What you will do:
Write out all the records again, swapping each occurrence of "Where should I click to:" for "Where do I click to:" and leaving every other character unchanged.

Entries supplied:
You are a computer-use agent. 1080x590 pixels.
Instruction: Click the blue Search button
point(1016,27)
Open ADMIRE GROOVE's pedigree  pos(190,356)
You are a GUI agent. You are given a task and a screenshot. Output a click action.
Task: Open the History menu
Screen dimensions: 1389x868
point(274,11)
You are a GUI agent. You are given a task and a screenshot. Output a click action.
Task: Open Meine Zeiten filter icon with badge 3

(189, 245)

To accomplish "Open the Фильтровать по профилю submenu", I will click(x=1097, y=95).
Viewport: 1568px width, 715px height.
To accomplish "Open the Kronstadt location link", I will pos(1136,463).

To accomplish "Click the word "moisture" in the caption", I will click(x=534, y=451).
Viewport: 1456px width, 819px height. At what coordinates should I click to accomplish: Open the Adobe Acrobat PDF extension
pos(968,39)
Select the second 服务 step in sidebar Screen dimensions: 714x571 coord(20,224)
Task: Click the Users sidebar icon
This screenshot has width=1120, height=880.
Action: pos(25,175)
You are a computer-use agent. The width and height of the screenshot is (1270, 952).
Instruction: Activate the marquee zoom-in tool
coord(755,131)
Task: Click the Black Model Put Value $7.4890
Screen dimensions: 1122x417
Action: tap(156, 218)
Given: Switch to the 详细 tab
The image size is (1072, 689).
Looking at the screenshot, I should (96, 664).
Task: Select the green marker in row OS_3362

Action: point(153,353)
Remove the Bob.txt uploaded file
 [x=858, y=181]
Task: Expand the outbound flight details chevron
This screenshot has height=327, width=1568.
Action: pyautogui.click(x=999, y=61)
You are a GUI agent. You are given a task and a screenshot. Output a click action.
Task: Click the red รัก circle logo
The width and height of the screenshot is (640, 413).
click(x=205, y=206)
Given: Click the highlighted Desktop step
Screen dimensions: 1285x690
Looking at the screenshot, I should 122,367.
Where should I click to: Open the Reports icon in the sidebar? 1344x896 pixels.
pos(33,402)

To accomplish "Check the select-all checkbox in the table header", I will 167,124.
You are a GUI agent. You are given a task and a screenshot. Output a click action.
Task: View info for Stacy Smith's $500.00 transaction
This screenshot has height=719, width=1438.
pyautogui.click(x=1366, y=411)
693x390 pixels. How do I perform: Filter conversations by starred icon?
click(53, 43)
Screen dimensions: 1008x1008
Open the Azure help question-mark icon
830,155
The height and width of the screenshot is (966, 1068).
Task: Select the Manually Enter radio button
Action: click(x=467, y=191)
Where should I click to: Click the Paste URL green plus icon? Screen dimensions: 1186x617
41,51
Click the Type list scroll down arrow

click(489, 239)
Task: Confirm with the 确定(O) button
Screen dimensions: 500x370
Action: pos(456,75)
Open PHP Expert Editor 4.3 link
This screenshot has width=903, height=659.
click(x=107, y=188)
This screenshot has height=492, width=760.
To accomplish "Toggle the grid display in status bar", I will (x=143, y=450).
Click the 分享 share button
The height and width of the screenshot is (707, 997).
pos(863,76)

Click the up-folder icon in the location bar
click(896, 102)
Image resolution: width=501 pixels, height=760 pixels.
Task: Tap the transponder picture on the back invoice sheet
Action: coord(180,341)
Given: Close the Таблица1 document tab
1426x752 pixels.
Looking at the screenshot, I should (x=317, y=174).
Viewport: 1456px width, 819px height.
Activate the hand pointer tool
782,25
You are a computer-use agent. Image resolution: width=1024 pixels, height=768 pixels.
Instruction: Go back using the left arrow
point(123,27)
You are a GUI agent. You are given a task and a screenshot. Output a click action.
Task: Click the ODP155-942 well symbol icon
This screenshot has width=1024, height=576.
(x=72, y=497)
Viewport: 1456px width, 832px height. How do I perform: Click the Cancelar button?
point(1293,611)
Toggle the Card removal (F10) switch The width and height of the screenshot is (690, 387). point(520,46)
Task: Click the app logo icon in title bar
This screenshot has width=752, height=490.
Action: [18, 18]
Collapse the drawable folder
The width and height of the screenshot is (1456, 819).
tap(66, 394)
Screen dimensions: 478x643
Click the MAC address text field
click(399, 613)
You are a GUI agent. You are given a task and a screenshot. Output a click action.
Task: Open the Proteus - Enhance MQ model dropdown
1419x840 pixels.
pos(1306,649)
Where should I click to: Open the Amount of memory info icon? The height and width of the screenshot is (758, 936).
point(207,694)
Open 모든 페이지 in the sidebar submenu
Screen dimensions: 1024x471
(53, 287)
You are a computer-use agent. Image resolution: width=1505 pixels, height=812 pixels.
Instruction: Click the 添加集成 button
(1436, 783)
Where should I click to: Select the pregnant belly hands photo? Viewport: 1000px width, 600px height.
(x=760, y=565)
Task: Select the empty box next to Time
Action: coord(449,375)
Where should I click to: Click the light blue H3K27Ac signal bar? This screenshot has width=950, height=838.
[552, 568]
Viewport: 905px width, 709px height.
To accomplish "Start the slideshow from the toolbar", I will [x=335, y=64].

Correct output:
You are a computer-use agent. 1080x590 pixels.
Instruction: Click the blue Search button
point(1016,27)
Open ADMIRE GROOVE's pedigree  pos(190,356)
You are a GUI agent. You are given a task and a screenshot. Output a click action.
Task: Open the History menu
Screen dimensions: 1389x868
point(274,11)
You are a GUI agent. You are given a task and a screenshot. Output a click action.
Task: Open Meine Zeiten filter icon with badge 3

(189, 245)

To accomplish "Open the Фильтровать по профилю submenu", I will click(x=1097, y=95).
Viewport: 1568px width, 715px height.
To accomplish "Open the Kronstadt location link", I will pos(1136,463).

To accomplish "Click the word "moisture" in the caption", I will click(x=534, y=451).
Viewport: 1456px width, 819px height. At what coordinates should I click to accomplish: Open the Adobe Acrobat PDF extension
pos(968,39)
Select the second 服务 step in sidebar Screen dimensions: 714x571 coord(20,224)
Task: Click the Users sidebar icon
This screenshot has width=1120, height=880.
Action: pos(25,175)
You are a computer-use agent. The width and height of the screenshot is (1270, 952).
Instruction: Activate the marquee zoom-in tool
coord(755,131)
Task: Click the Black Model Put Value $7.4890
Screen dimensions: 1122x417
Action: tap(156, 218)
Given: Switch to the 详细 tab
The image size is (1072, 689).
Looking at the screenshot, I should (96, 664).
Task: Select the green marker in row OS_3362

Action: point(153,353)
Remove the Bob.txt uploaded file
 [x=858, y=181]
Task: Expand the outbound flight details chevron
This screenshot has height=327, width=1568.
Action: pyautogui.click(x=999, y=61)
You are a GUI agent. You are given a task and a screenshot. Output a click action.
Task: Click the red รัก circle logo
The width and height of the screenshot is (640, 413).
click(x=205, y=206)
Given: Click the highlighted Desktop step
Screen dimensions: 1285x690
Looking at the screenshot, I should 122,367.
Where do I click to: Open the Reports icon in the sidebar? 1344x896 pixels.
pos(33,402)

To accomplish "Check the select-all checkbox in the table header", I will 167,124.
You are a GUI agent. You are given a task and a screenshot. Output a click action.
Task: View info for Stacy Smith's $500.00 transaction
This screenshot has height=719, width=1438.
pyautogui.click(x=1366, y=411)
693x390 pixels. How do I perform: Filter conversations by starred icon?
click(53, 43)
Screen dimensions: 1008x1008
Open the Azure help question-mark icon
830,155
The height and width of the screenshot is (966, 1068).
Task: Select the Manually Enter radio button
Action: click(x=467, y=191)
Where do I click to: Click the Paste URL green plus icon? Screen dimensions: 1186x617
41,51
Click the Type list scroll down arrow

click(489, 239)
Task: Confirm with the 确定(O) button
Screen dimensions: 500x370
Action: pos(456,75)
Open PHP Expert Editor 4.3 link
This screenshot has width=903, height=659.
click(x=107, y=188)
This screenshot has height=492, width=760.
To accomplish "Toggle the grid display in status bar", I will (x=143, y=450).
Click the 分享 share button
The height and width of the screenshot is (707, 997).
pos(863,76)

Click the up-folder icon in the location bar
click(896, 102)
Image resolution: width=501 pixels, height=760 pixels.
Task: Tap the transponder picture on the back invoice sheet
Action: coord(180,341)
Given: Close the Таблица1 document tab
1426x752 pixels.
Looking at the screenshot, I should (x=317, y=174).
Viewport: 1456px width, 819px height.
Activate the hand pointer tool
782,25
You are a computer-use agent. Image resolution: width=1024 pixels, height=768 pixels.
Instruction: Go back using the left arrow
point(123,27)
You are a GUI agent. You are given a task and a screenshot. Output a click action.
Task: Click the ODP155-942 well symbol icon
This screenshot has width=1024, height=576.
(x=72, y=497)
Viewport: 1456px width, 832px height. How do I perform: Click the Cancelar button?
point(1293,611)
Toggle the Card removal (F10) switch The width and height of the screenshot is (690, 387). point(520,46)
Task: Click the app logo icon in title bar
This screenshot has width=752, height=490.
Action: [18, 18]
Collapse the drawable folder
The width and height of the screenshot is (1456, 819).
tap(66, 394)
Screen dimensions: 478x643
Click the MAC address text field
click(399, 613)
You are a GUI agent. You are given a task and a screenshot. Output a click action.
Task: Open the Proteus - Enhance MQ model dropdown
1419x840 pixels.
pos(1306,649)
Where do I click to: Open the Amount of memory info icon? The height and width of the screenshot is (758, 936).
point(207,694)
Open 모든 페이지 in the sidebar submenu
Screen dimensions: 1024x471
(53, 287)
You are a computer-use agent. Image resolution: width=1505 pixels, height=812 pixels.
Instruction: Click the 添加集成 button
(1436, 783)
Where do I click to: Select the pregnant belly hands photo? Viewport: 1000px width, 600px height.
(x=760, y=565)
Task: Select the empty box next to Time
Action: coord(449,375)
Where do I click to: Click the light blue H3K27Ac signal bar? This screenshot has width=950, height=838.
[552, 568]
Viewport: 905px width, 709px height.
To accomplish "Start the slideshow from the toolbar", I will [x=335, y=64].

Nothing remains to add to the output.